とはいえ、少々疎遠だったからといってしまえばそれまでだ。
二人とも、胸を杭のようなもので一突きされており、
さらに男のほうは首と胴体を切り離されて四肢もばらばら。
女のほうは顔も体もほとんど皮膚だとわからなくなるほど切り刻まれてやはり、胴体も四肢もばらばらになって死んでいた。

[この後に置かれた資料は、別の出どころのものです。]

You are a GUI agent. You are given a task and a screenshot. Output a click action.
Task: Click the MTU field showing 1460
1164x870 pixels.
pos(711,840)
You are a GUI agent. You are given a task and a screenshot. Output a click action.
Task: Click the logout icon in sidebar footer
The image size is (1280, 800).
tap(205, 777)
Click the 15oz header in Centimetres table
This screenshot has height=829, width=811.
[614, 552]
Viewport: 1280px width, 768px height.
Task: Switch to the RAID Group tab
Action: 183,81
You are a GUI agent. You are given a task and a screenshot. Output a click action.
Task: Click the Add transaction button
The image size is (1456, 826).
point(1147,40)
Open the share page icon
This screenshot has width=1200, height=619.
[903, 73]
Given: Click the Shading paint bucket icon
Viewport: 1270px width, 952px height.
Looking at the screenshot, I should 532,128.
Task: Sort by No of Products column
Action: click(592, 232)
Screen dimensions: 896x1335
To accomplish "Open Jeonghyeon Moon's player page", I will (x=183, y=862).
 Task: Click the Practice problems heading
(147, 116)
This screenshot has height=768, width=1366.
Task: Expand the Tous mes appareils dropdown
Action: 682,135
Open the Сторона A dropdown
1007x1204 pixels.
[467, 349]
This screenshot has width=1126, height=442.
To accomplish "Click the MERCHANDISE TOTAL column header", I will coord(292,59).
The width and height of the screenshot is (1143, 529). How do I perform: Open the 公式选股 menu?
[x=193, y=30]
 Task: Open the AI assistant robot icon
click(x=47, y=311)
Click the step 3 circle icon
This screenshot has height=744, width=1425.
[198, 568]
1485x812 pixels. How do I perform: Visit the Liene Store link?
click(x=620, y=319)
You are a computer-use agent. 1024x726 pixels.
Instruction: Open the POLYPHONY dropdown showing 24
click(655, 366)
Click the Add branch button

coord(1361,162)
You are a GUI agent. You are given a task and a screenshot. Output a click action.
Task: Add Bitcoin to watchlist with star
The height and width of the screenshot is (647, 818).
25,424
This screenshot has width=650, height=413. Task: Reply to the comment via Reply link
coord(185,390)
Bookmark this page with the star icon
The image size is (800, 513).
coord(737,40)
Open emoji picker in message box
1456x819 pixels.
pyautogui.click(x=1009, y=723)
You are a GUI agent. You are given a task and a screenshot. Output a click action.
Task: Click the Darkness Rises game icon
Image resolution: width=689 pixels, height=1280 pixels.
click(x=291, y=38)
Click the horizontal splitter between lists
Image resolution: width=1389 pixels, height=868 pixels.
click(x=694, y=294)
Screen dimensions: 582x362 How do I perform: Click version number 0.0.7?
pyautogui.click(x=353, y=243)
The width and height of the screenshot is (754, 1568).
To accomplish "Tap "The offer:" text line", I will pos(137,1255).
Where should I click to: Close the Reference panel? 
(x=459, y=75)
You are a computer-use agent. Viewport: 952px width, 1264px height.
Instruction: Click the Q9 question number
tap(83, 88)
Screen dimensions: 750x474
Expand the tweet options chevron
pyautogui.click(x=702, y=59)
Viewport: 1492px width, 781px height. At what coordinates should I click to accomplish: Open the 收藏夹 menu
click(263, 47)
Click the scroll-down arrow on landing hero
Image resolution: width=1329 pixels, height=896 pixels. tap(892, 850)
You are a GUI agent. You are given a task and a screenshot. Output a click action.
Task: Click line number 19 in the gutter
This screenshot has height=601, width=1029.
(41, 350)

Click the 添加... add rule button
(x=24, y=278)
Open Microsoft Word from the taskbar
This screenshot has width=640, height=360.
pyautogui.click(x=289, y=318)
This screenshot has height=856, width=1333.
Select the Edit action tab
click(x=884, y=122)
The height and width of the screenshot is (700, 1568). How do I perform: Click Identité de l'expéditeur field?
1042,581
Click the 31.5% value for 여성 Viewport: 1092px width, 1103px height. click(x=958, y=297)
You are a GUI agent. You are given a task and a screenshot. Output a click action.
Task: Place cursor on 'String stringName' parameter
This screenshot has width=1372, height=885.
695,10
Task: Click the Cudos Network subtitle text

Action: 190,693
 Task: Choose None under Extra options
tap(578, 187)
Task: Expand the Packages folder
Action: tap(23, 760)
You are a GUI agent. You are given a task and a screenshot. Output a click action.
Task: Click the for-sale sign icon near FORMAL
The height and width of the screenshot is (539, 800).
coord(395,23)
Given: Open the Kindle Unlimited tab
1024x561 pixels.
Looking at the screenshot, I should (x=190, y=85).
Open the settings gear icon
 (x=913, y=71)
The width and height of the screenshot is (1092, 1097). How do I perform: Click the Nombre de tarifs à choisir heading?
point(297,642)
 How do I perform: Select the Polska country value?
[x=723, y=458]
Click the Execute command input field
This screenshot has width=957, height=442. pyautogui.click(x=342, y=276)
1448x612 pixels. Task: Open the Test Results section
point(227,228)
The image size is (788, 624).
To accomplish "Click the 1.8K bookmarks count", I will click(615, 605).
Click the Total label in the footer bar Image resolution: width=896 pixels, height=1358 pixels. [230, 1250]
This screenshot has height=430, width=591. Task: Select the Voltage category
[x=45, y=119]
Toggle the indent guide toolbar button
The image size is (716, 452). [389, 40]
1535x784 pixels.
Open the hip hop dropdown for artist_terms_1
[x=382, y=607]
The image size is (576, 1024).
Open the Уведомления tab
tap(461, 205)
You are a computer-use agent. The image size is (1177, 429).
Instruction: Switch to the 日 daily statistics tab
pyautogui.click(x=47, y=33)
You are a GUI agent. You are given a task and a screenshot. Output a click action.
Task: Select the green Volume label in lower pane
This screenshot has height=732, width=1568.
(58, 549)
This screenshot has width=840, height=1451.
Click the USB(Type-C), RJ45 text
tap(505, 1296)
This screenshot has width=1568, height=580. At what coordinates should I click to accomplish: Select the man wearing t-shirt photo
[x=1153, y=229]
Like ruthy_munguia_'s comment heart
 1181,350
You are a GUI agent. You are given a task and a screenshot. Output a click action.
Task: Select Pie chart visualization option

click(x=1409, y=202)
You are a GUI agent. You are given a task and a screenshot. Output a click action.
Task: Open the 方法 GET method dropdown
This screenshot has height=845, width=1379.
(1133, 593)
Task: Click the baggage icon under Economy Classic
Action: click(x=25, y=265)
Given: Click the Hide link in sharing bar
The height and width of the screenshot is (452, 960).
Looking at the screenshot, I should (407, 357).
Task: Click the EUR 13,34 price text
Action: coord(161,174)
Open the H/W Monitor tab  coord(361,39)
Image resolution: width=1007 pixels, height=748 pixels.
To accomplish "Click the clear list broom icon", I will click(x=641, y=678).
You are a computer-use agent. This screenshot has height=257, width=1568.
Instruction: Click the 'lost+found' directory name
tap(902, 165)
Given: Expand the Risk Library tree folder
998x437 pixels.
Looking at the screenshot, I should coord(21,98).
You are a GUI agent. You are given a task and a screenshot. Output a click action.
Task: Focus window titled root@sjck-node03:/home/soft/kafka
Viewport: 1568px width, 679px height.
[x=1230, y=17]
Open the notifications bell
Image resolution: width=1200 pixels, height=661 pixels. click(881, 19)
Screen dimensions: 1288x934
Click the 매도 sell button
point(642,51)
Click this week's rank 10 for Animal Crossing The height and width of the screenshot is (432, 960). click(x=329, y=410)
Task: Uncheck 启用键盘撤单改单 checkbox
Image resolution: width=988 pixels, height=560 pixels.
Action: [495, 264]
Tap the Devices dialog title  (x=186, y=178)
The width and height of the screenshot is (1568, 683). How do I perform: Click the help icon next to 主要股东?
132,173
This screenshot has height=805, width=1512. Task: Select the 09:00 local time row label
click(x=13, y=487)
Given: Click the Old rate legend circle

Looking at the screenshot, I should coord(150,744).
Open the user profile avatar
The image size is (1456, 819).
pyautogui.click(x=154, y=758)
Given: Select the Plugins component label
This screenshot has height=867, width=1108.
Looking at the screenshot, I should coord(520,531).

男のほうはといえば、切り離された首の目が不自然に落ち窪んでいる。
おそらく、眼球がないのだろう。
私は、腰を上げた。
そうして初めて、二つの死体を見下ろす形になった。
紅い血溜りの中に沈む青白い体は酷く鮮明で酷くあやふやだ。
まだ生の力を宿した体にはその青白さは酷く不釣合いで
月に照らされた青白い肌はまだ一向に硬さを失っていなくて
それはとても生を詠っているようで――
美しいと思うと同時に、
憎いとも思った。
私は紅い血溜りに映る自分の姿を見た。
そして、その後ろに月を見た。
「綺麗……」
私は何故か歌うようにその言葉を口にした。
血溜りに沈む頭。
その先にあるはずの体に私は視線を向けた。
ぼろぼろに切り刻まれた服。その下にある背に焼け爛れた丸い火傷の刻印。
「無様だな――鵜野原」
私は頭上にある月に歌うようにその言葉を紡ぐ。
旋律は酷く悲しく、私の中で小さな響きしか与えなかった。
これがハジマリだと、私は気づくよしもなかったのである。